Records provided below:
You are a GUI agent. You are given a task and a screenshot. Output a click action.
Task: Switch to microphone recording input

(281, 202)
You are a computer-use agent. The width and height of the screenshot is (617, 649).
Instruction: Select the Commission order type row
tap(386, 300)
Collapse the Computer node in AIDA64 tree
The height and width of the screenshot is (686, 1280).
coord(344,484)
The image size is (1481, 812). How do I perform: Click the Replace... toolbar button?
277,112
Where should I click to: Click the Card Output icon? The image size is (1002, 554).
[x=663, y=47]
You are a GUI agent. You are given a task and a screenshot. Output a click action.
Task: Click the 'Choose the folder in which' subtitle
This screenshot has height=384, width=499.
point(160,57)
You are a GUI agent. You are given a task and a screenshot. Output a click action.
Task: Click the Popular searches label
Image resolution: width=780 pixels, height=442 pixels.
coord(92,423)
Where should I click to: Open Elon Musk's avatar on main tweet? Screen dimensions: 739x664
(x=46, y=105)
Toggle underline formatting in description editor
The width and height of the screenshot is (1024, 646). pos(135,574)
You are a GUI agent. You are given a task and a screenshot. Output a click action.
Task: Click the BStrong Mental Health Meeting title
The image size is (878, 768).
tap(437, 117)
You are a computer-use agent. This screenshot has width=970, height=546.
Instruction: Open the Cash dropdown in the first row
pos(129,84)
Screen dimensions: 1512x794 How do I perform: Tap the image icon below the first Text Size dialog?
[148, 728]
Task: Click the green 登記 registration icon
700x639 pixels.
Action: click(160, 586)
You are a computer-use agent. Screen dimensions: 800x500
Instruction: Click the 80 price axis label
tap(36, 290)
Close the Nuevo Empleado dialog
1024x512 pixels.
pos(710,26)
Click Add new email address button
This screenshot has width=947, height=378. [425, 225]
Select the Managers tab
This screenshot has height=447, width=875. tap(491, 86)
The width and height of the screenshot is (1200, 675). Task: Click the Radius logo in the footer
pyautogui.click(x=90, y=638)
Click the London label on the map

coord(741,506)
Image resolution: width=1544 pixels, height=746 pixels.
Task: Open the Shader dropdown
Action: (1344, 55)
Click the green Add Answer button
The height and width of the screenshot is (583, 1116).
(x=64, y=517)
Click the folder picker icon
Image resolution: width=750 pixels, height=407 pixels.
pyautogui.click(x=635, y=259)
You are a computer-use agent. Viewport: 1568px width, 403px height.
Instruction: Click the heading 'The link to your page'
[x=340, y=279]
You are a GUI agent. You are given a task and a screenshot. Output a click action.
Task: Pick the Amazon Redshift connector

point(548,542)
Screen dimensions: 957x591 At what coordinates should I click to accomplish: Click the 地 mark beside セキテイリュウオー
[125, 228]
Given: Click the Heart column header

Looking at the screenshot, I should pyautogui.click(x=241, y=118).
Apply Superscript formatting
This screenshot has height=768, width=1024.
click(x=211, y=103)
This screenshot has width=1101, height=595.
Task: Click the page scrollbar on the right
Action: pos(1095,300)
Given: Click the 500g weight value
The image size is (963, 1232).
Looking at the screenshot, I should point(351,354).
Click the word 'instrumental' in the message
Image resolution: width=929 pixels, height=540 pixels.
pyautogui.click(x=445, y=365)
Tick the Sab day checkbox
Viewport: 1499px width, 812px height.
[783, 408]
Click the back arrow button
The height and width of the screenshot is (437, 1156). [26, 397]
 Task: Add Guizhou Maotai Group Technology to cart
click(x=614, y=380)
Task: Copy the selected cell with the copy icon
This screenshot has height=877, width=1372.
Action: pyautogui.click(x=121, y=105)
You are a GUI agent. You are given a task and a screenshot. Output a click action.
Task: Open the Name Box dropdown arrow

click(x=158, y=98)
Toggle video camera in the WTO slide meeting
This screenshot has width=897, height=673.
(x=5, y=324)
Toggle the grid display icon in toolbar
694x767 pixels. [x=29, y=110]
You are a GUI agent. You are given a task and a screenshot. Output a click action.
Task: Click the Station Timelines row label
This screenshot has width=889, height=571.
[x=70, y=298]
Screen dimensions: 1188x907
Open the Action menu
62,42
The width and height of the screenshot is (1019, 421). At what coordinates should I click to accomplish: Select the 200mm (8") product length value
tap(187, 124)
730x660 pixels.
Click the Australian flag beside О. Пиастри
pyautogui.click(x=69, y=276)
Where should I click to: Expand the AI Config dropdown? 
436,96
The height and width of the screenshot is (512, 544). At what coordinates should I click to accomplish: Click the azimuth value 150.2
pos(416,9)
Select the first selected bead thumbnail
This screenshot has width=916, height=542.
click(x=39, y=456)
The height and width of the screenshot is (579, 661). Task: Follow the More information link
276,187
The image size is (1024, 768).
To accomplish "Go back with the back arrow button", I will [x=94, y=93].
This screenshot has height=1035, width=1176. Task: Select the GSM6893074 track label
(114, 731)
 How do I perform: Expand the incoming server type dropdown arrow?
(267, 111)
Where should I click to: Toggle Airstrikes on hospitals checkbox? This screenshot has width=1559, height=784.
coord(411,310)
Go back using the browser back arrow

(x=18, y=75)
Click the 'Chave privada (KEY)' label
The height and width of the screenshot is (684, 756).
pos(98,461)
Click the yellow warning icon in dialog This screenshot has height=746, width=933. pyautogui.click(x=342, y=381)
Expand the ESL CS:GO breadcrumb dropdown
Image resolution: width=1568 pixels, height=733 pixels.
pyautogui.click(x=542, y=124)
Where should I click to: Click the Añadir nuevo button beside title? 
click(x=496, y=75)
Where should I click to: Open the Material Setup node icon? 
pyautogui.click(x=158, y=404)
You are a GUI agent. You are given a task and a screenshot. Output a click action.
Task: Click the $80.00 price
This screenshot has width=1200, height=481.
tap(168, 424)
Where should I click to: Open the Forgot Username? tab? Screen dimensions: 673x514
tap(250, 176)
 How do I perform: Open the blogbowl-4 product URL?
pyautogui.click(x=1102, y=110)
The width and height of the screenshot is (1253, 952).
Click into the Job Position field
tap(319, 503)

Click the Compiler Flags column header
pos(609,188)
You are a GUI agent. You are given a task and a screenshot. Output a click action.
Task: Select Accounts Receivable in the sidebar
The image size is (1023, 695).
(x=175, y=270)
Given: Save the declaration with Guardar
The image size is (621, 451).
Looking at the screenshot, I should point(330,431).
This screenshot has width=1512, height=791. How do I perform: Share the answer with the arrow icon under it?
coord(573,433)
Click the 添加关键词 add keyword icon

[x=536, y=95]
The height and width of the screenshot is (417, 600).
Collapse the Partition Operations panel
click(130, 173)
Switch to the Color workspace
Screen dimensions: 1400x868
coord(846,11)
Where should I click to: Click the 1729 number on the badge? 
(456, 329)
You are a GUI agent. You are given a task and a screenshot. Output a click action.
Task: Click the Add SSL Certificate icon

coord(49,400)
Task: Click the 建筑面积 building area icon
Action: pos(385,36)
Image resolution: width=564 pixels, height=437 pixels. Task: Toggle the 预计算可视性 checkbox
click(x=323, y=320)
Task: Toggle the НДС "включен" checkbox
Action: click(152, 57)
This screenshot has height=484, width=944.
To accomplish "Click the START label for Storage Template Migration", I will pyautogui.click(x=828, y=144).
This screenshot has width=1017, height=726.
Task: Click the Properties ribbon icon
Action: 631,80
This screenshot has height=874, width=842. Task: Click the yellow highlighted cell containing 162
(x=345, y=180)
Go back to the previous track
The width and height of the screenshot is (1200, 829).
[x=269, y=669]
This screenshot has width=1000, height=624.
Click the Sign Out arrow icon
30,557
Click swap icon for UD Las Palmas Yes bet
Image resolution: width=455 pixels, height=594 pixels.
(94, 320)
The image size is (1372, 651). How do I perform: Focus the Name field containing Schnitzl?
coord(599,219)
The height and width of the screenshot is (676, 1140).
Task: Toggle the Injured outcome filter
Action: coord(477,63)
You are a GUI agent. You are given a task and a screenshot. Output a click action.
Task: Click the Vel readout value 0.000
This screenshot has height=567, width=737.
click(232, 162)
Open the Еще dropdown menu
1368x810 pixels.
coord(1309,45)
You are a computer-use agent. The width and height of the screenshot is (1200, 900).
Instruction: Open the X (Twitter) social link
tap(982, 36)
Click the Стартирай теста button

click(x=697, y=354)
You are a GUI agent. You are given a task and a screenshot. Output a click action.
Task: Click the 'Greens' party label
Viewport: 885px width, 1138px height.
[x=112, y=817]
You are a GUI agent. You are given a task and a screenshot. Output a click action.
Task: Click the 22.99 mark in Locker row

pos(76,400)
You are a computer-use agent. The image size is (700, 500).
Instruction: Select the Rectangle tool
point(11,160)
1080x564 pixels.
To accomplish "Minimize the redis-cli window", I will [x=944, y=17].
End of Records provided.
- **Exercise aim**:
Out of the entries, report each line that contains the word "selected".

- **Output of the task**:
Task: Copy the selected cell with the copy icon
Select the first selected bead thumbnail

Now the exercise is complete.